Hi Imre,

Regarding what constitutes a language and what constitutes a dialect, I
think one could write a whole book :-) I once heard a tongue-in-cheek
definition that makes me smile ... a language is a dialect with an army and
a navy!

Kve?ja,
Sarah.
----- Original Message -----
From: "Imre" <hobbi-germanista@...>
To: <norse_course@yahoogroups.com>
Sent: Friday, March 18, 2005 10:18 AM
Subject: [norse_course] Lag, lög and Gesetz, gesetnys





Dear Haukur, Diego, Xigung and Llama nom,

thanks for the contributions from all of you, indeed. Meanwhile I have
realized that my question was somewhat improper, as it is very difficult
to say if two similar tongues can be considered dialects of the very
same languages or two separate languages. Separate statehood of
the speakers might contribute to considering them separate
languages, just as in case of the split of the former Yugoslavia, the
once “indivisible” Serbo-Croat today is considered to be 3 separate
languages, such as Bosnian, Croatian and Serbian, though difference
may be less significant between Bosnian and Serbian than Swiss
German and Hochdeutsch (the latter two are thought to be the same
language).

It could have been similar in the age of shifting from common-Germanic
to Western-Germanic languages and Old Norse. Since this was
continuous we could only set a symbolic date or estimate a longer
period during which it could have happened. But of course mutual
intelligibility does not end at the time when the dialects split into
separate languages, e.g. written Dutch is more or less intelligible to
German-speakers, or Estonian is also understandable to Finns in some
extent.
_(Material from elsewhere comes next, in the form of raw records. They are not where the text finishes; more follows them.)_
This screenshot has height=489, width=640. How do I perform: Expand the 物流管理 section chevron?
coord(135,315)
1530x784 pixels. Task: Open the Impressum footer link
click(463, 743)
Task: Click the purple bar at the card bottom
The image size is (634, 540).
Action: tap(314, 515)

But because of the mutual intelligibility no one would say that
these are dialects of the very same language, any longer.
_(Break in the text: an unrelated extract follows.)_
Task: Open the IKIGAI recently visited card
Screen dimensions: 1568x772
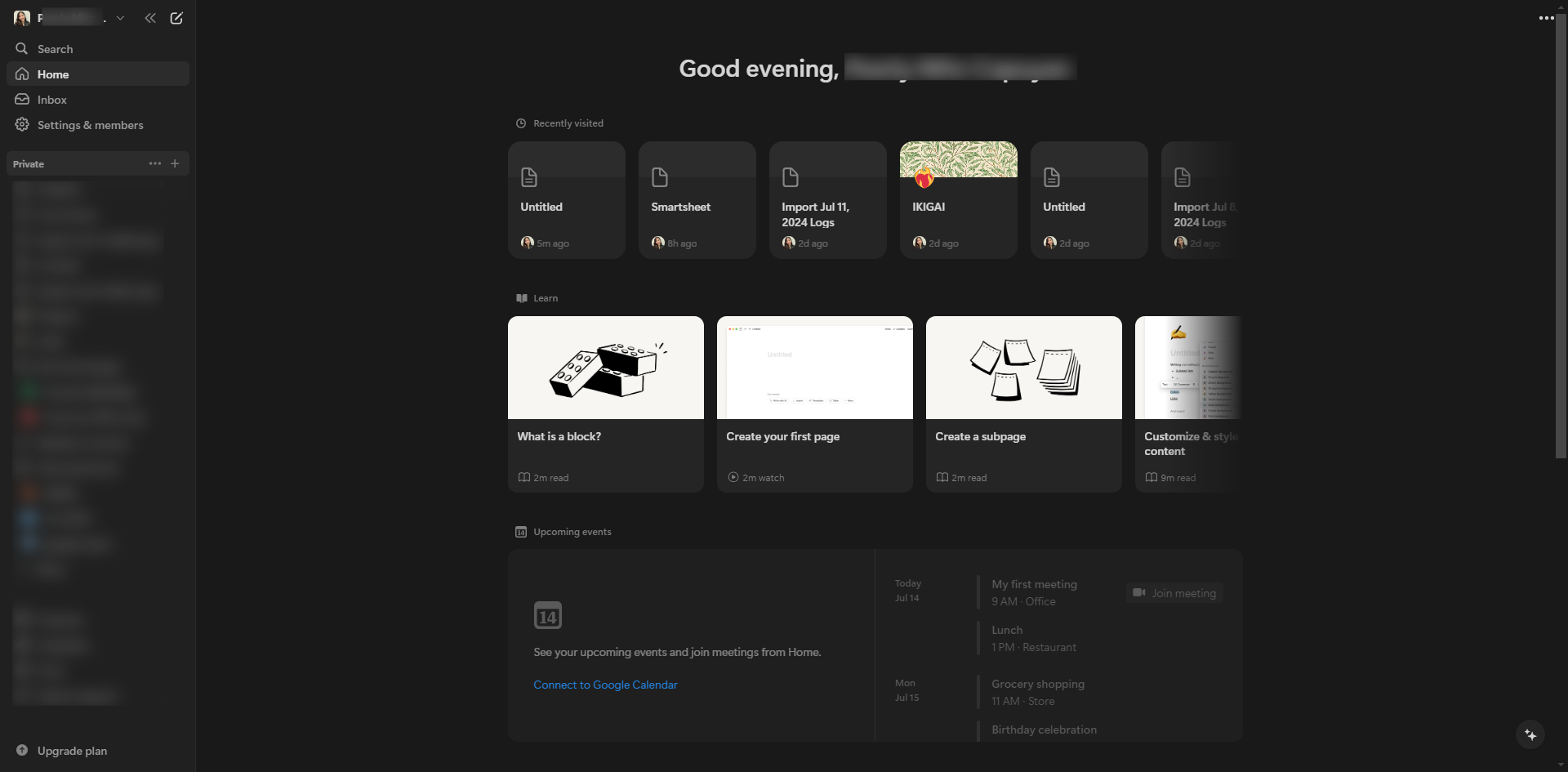Action: tap(959, 200)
The reason for my question was that I wanted to when the Old Norse
word ‘lög’ acquired the meaning ‘law’. According to my “presumption #
1”, this must have happened after that Old Norse and West Germanic
languages split form each other, because the English cognate ‘lay’ and
German cognate ‘Lage’ do not have the same meaning as ‘lög’.

But again (“presumption #2”) – since dialects can be well different
before formally splitting into different languages – it could have
happened that in the Northern dialects of the common-Germanic the
proto-Germanic *’lag’ (or whatever the correct form may have been)
already had the meaning “law” (or some kind of commonly accepted
social custom etc.), but not in the West or East dialects.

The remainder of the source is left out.